__DIRECTIONS__.
Where the records below show a line containing "The width and", start copying; end with the line containing "At what coordinates", and copy it too.

Saved data entries:
= = = = =

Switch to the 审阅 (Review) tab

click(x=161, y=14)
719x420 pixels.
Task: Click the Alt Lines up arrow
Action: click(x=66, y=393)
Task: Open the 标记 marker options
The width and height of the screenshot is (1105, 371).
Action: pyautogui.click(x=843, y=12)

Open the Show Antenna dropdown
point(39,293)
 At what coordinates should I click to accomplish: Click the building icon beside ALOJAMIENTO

= = = = =

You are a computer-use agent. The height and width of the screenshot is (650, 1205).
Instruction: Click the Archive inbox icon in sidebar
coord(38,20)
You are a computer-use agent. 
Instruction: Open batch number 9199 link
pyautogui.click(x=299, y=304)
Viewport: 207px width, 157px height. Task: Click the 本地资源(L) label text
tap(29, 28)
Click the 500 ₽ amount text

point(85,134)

= = = = =

__WRITTEN SOLUTION__.
The width and height of the screenshot is (1105, 371).
Action: pyautogui.click(x=843, y=12)

Open the Show Antenna dropdown
point(39,293)
 At what coordinates should I click to accomplish: Click the building icon beside ALOJAMIENTO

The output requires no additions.